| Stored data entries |
---

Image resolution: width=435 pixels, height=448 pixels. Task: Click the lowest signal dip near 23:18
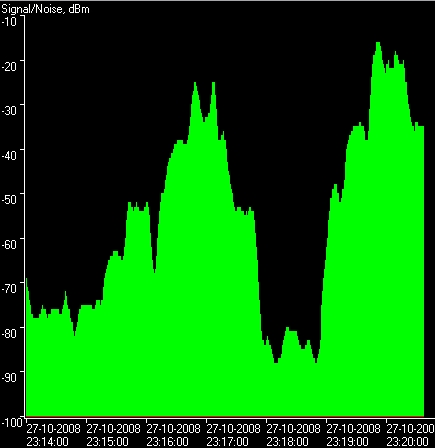pos(276,361)
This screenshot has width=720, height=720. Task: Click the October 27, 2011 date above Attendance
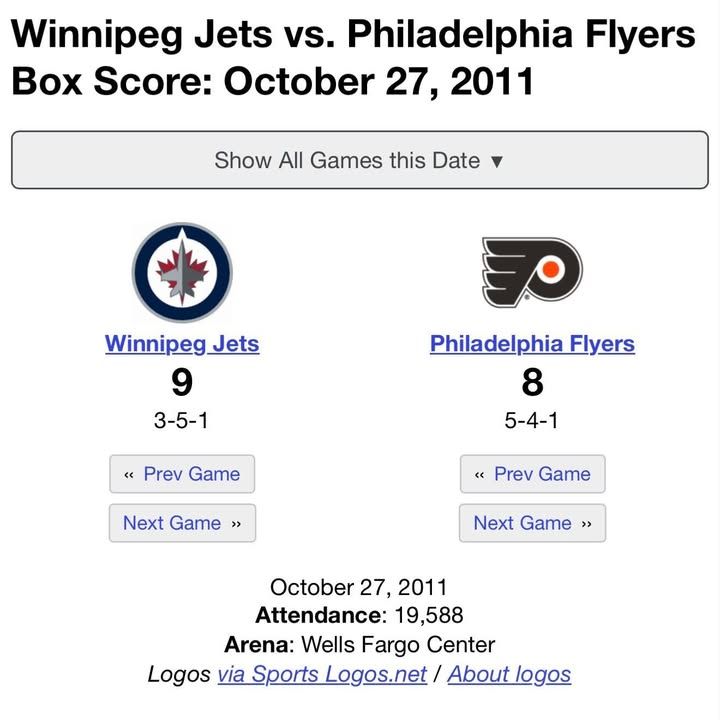pos(359,587)
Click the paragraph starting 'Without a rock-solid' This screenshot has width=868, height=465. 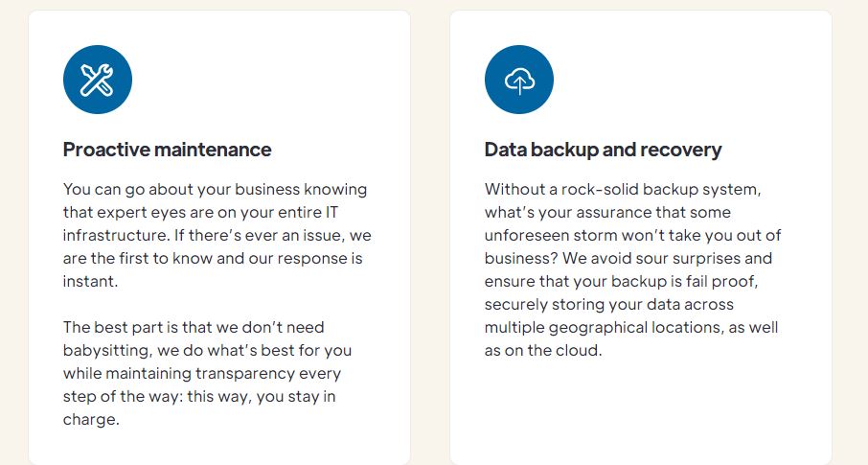(x=631, y=269)
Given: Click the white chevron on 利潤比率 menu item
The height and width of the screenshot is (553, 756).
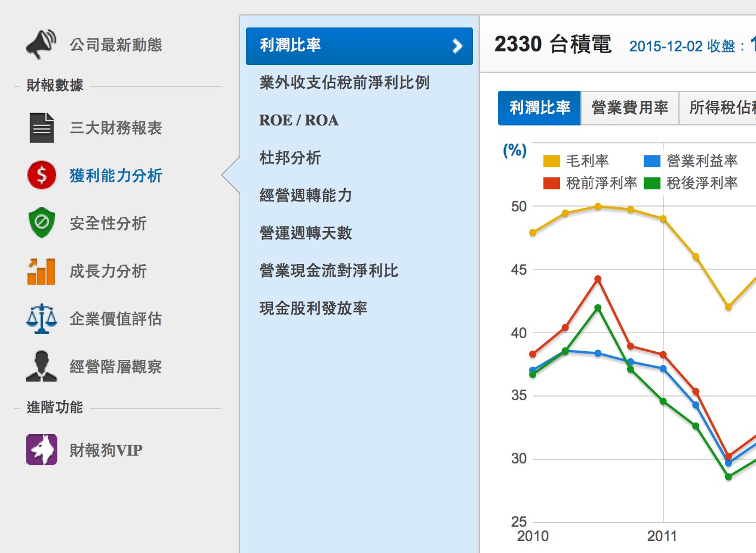Looking at the screenshot, I should (x=457, y=46).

---

| REQUIRED ACTION |
Your reply must hold only the lines from the line containing "Given: Click the" through the end of the records above, written out exactly, both ends included, with no pictures, please.

| ANSWER SECTION |
Given: Click the white chevron on 利潤比率 menu item
The height and width of the screenshot is (553, 756).
Looking at the screenshot, I should (x=457, y=46).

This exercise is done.